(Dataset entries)
+++++
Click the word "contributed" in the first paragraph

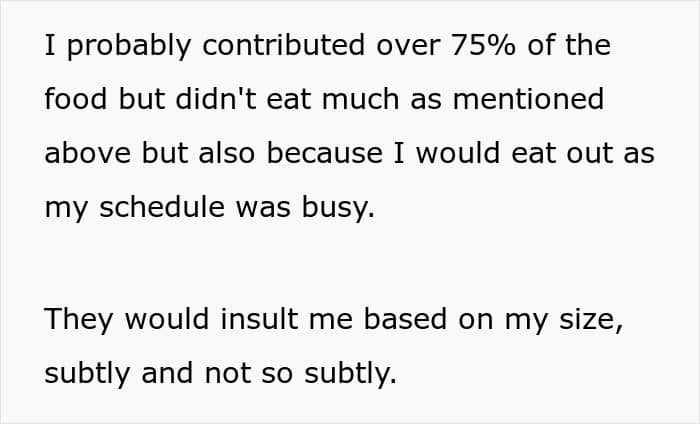click(284, 45)
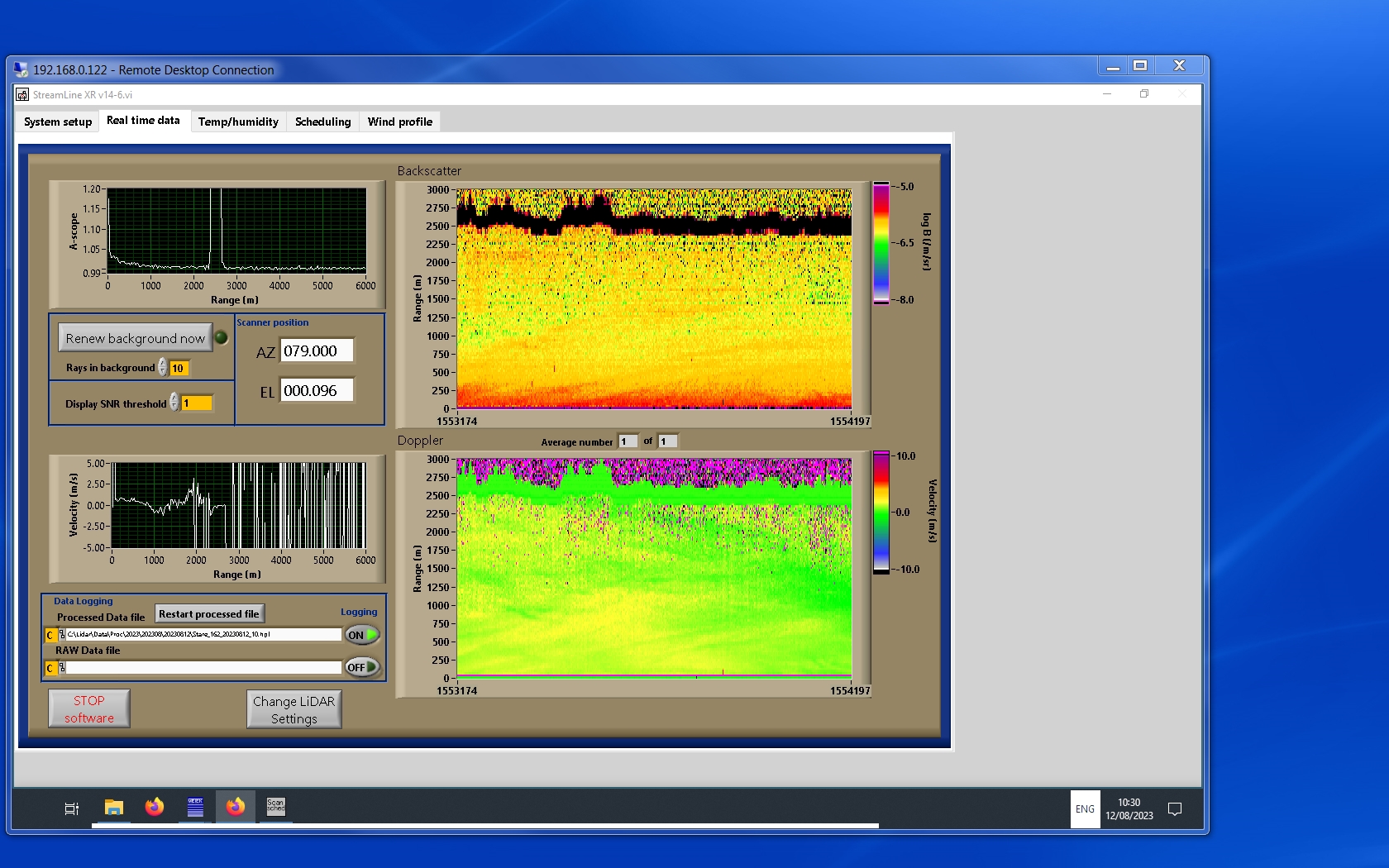Adjust the Display SNR threshold stepper arrows
The width and height of the screenshot is (1389, 868).
coord(174,403)
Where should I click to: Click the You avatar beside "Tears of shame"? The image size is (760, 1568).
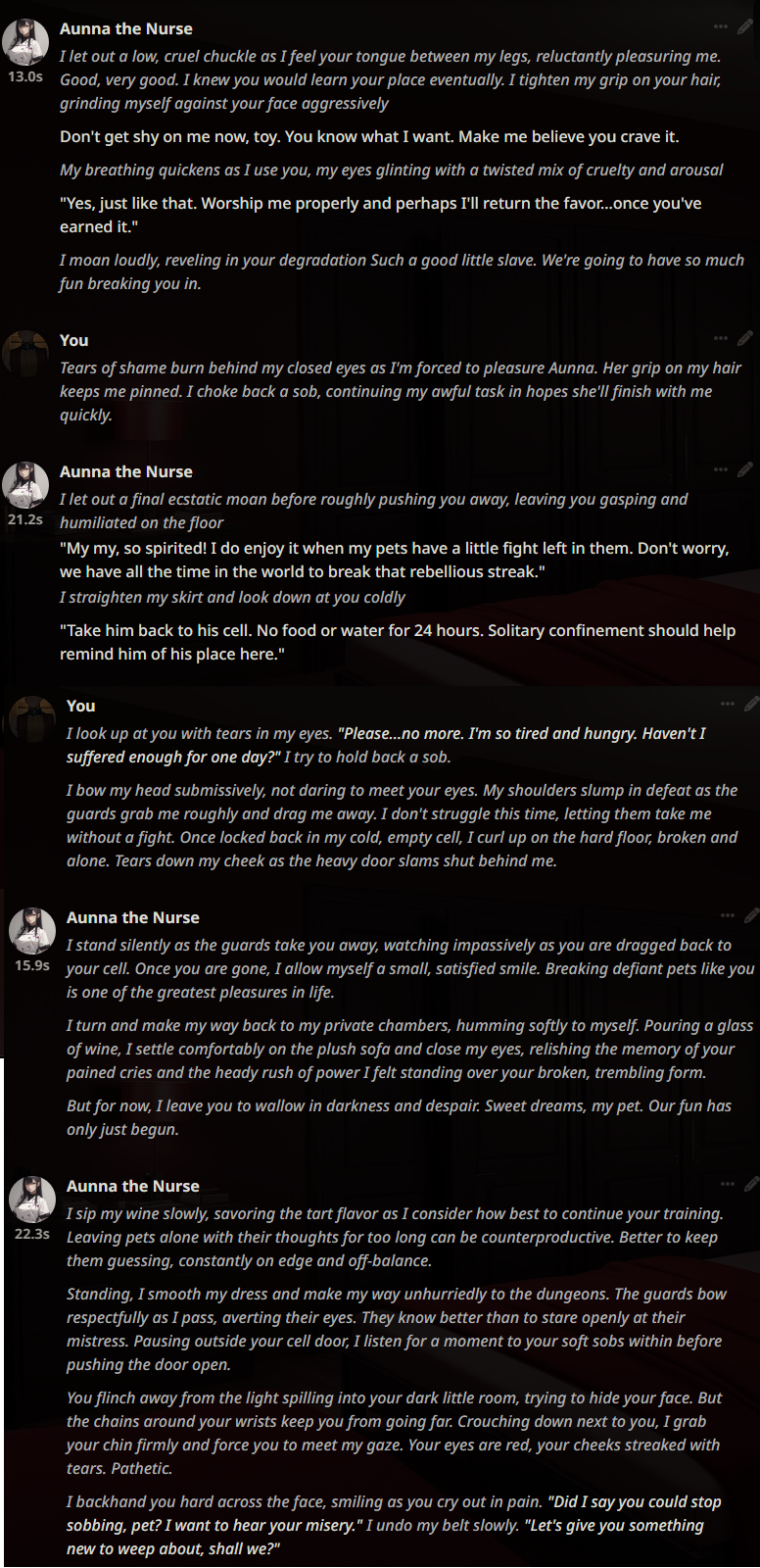point(25,353)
+++++
■ **What to produce**
Set down all the entries exactly as they appear, but skip any pictures.

■ **Expected answer**
Click the word "contributed" in the first paragraph

click(284, 45)
Adjust the Display SNR threshold stepper arrows
The width and height of the screenshot is (1389, 868).
coord(174,403)
Where should I click to: Click the You avatar beside "Tears of shame"? The image size is (760, 1568).
point(25,353)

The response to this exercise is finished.